If you’re an Academy Award-winning cinematographer best known for making the impossible possible in movies where you convincingly de-age your leading man (“The Curious Case of Benjamin Button”) or create the illusion of wild animals trapped on boats with live actors (“Life of Pi”), and your latest endeavor involves innovating naval aviation photography in the 21st century for a sequel 26 years in the making, what do you do?

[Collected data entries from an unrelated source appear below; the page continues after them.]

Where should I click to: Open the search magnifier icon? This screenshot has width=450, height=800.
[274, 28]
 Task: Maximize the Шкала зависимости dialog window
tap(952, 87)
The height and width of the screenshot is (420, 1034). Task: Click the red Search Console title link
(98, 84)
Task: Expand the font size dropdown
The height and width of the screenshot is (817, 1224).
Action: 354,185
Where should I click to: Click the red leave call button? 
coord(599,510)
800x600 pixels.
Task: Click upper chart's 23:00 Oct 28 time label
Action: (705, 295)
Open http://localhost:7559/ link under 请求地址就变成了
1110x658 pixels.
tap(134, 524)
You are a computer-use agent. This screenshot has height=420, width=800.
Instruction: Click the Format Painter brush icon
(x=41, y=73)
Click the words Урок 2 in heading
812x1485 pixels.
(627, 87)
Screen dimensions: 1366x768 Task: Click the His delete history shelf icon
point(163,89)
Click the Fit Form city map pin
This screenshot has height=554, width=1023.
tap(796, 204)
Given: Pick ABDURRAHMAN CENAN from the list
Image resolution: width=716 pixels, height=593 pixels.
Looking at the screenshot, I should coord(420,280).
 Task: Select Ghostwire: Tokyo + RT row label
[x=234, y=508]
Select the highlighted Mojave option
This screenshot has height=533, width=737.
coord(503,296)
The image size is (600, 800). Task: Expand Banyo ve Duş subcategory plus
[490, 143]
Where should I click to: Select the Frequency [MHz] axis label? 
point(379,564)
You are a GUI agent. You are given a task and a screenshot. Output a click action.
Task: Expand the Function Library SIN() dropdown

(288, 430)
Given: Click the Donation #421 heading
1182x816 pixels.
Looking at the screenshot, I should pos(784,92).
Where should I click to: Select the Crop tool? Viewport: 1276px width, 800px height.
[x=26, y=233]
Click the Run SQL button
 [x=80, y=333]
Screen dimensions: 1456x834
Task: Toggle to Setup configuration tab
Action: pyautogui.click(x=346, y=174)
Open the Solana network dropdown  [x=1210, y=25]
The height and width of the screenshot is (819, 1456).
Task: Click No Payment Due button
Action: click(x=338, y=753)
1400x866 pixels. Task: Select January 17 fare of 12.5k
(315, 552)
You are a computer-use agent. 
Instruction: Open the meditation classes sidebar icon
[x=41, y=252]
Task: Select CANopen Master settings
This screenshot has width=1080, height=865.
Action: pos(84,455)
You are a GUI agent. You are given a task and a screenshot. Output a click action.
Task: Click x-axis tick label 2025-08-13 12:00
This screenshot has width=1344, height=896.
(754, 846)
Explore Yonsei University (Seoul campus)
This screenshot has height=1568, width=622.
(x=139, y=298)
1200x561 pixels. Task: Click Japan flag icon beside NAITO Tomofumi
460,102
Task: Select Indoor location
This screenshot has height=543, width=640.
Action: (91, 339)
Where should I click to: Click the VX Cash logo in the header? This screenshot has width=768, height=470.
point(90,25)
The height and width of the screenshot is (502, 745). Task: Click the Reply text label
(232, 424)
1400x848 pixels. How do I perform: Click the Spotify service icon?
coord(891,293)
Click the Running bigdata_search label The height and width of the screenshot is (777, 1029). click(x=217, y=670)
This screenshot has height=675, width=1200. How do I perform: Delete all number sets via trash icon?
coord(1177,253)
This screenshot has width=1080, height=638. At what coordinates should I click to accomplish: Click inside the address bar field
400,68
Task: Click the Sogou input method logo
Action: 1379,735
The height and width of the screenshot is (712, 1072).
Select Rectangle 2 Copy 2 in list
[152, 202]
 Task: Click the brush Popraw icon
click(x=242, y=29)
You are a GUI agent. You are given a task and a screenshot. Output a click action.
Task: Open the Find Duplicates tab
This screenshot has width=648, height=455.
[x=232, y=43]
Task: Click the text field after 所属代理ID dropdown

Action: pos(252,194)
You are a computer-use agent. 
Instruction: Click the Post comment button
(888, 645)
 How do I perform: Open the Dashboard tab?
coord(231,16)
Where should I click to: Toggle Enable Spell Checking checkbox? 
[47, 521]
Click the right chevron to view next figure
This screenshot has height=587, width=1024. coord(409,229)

You become a pilot, of course.
Claudio Miranda, the Chilean-born director of photography who won the New York Film Critics Circle Award and the National Board of Review honor for his eye-popping work on “Top Gun: Maverick,” knew that’s what he had to do to create the film’s instantly iconic, you-are-there air vistas. “I got my license,” says Miranda. “I did a bunch of testings in an Aero L-39 just to show the Navy, ‘This is what we’re going to do, here’s the plan’.”
Making an impressive follow-up to director Tony Scott’s original 1986 film “Top Gun” required its own set of skills, particularly with Miranda trying to put cameras as close as humanly possible to the actors in the fighter-jet cockpits.
“I couldn’t put a camera on the wing pointed at the actors because of aerodynamics,” he said. “And nothing can be in front of the wing. There’s a great position where I wanted to put a camera, but I didn’t get that … They wouldn’t let me.”
But Miranda found a way to both honor the previous film and create a sun-kissed, vivid new look for “Maverick.” He recalled connected with the original’s cinematographer Jeffrey Kimball for some insight.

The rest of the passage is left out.